* _Exercise requirements_: Change "coordinate pair" to "point" in the listing between the line holding "At what (x,y)" and the line holding "center [346, 138].", inclusive, keeping everything else the same. Give back only those lines, with the pictures left out.

* _Records supplied_:
>>>

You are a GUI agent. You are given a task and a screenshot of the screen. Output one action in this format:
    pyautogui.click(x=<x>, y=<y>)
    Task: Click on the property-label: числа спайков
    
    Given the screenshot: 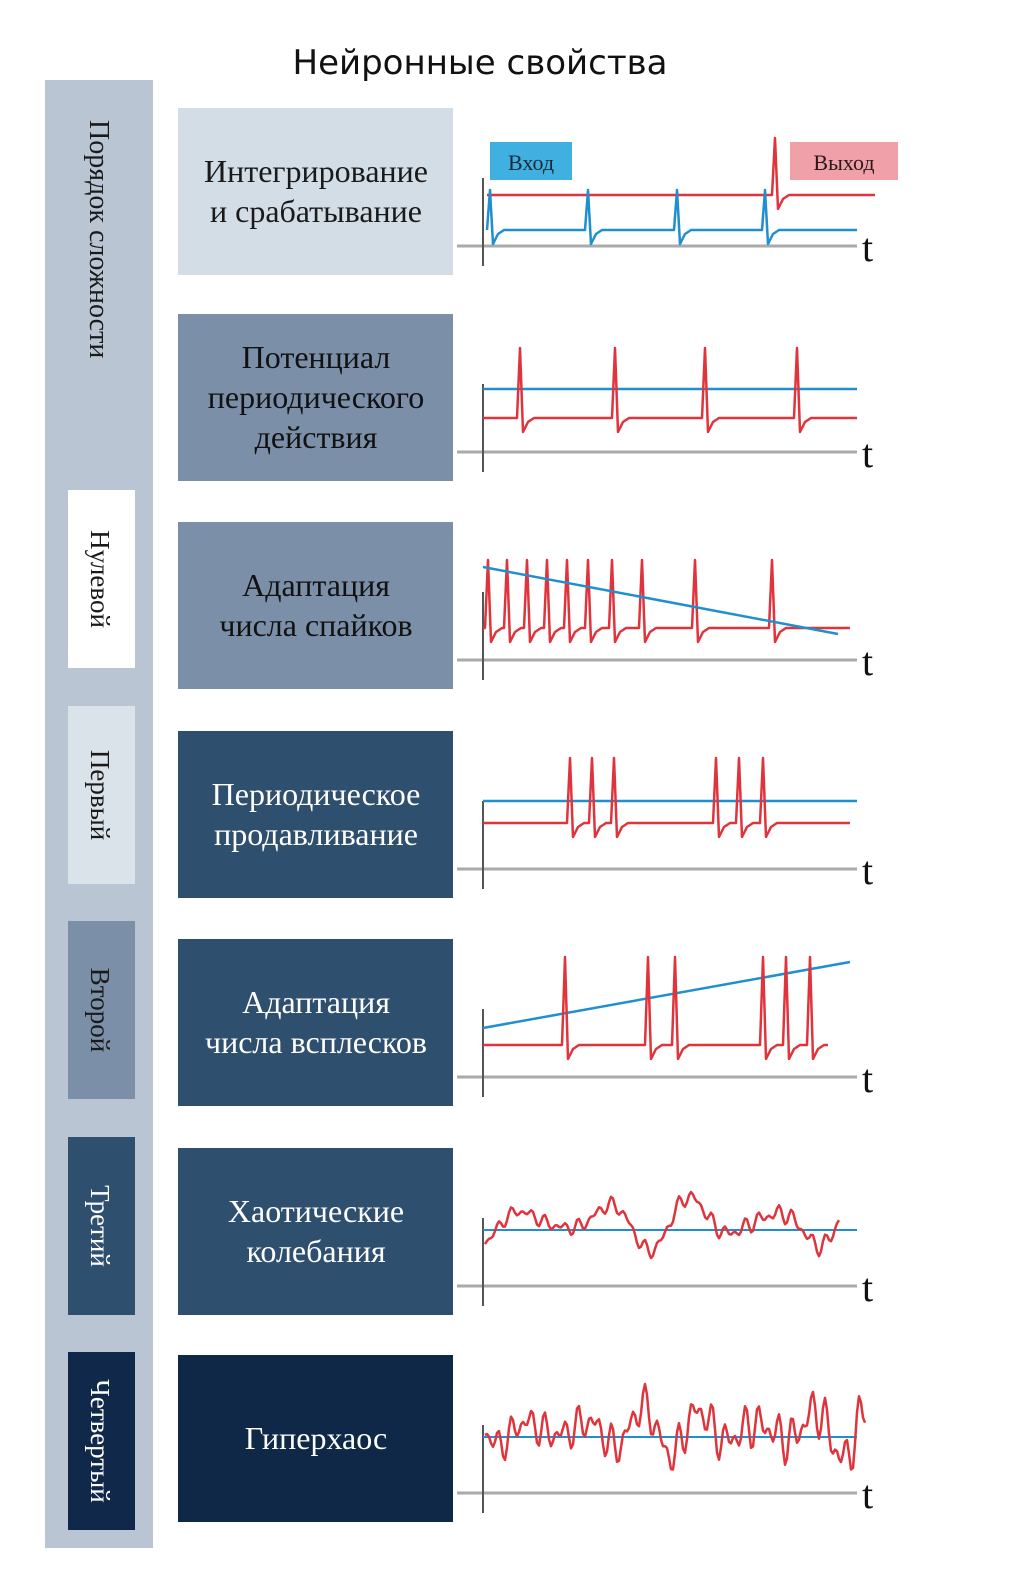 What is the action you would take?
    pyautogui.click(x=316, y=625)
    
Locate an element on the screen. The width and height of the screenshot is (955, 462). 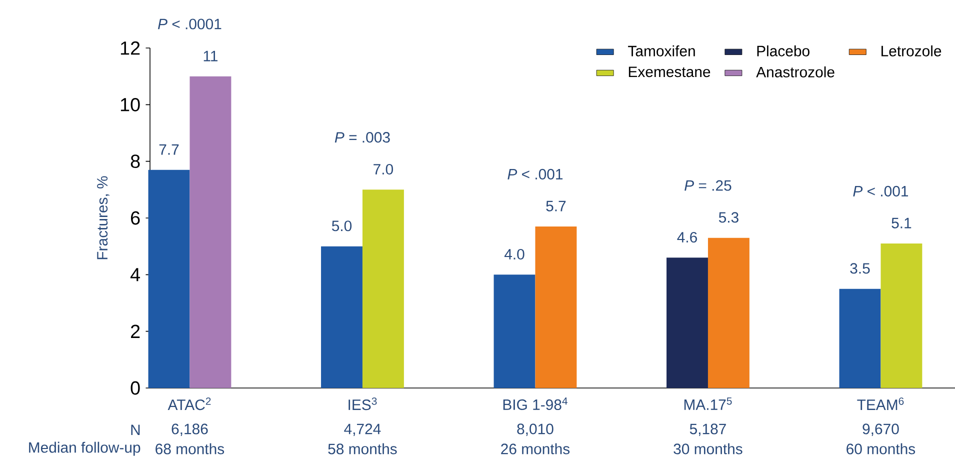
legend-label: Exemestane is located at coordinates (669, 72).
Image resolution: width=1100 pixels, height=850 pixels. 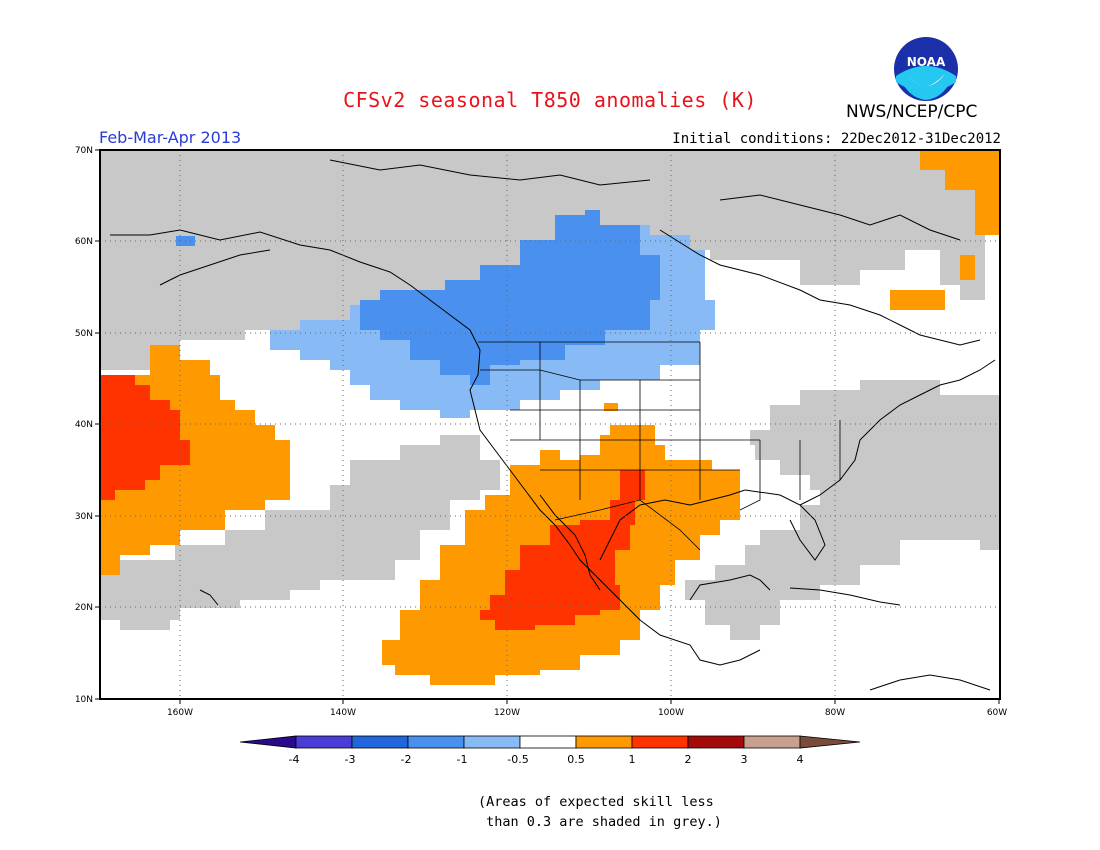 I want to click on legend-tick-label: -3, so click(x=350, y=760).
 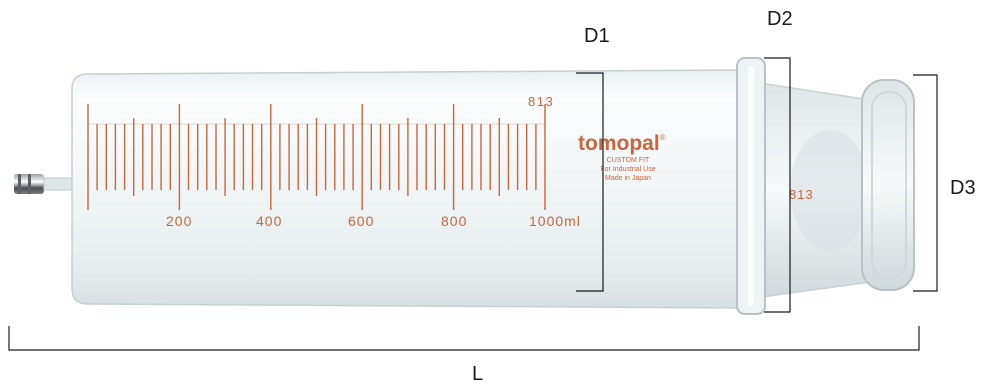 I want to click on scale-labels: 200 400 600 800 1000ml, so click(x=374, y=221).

<<<
>>>

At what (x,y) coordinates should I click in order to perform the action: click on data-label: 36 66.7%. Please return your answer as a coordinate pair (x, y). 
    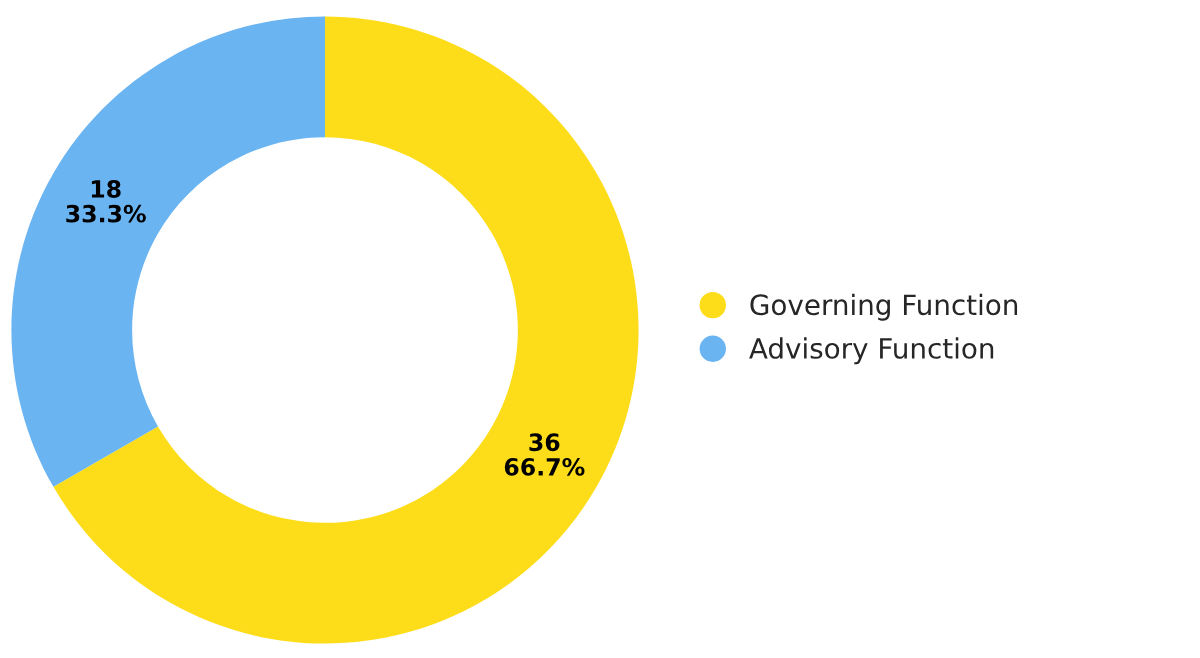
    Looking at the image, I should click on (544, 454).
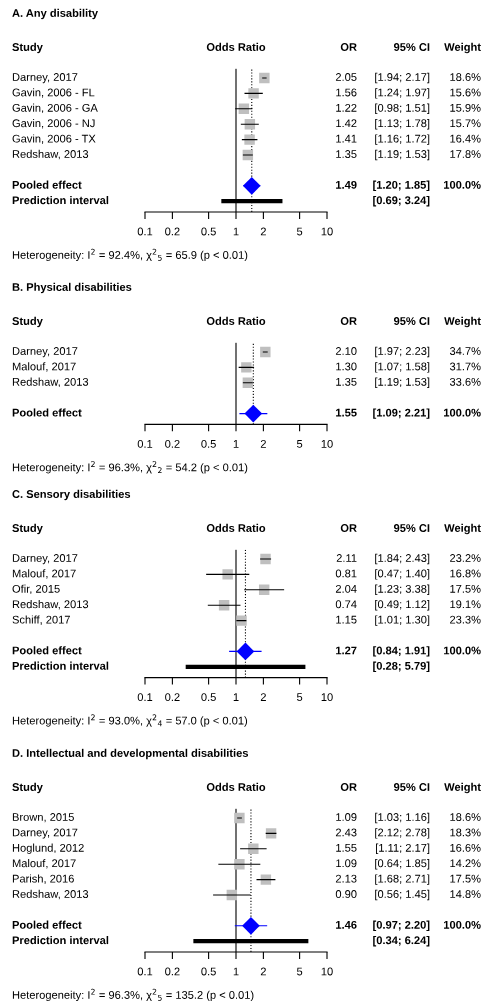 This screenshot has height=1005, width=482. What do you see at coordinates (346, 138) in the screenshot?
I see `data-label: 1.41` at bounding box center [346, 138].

<<<

* _Answer space_:
At what (x,y) coordinates should I click in order to perform the action: click on data-label: 36 66.7%. Please return your answer as a point (x, y). 
    Looking at the image, I should click on (544, 454).
 This screenshot has height=1005, width=482. What do you see at coordinates (346, 138) in the screenshot?
I see `data-label: 1.41` at bounding box center [346, 138].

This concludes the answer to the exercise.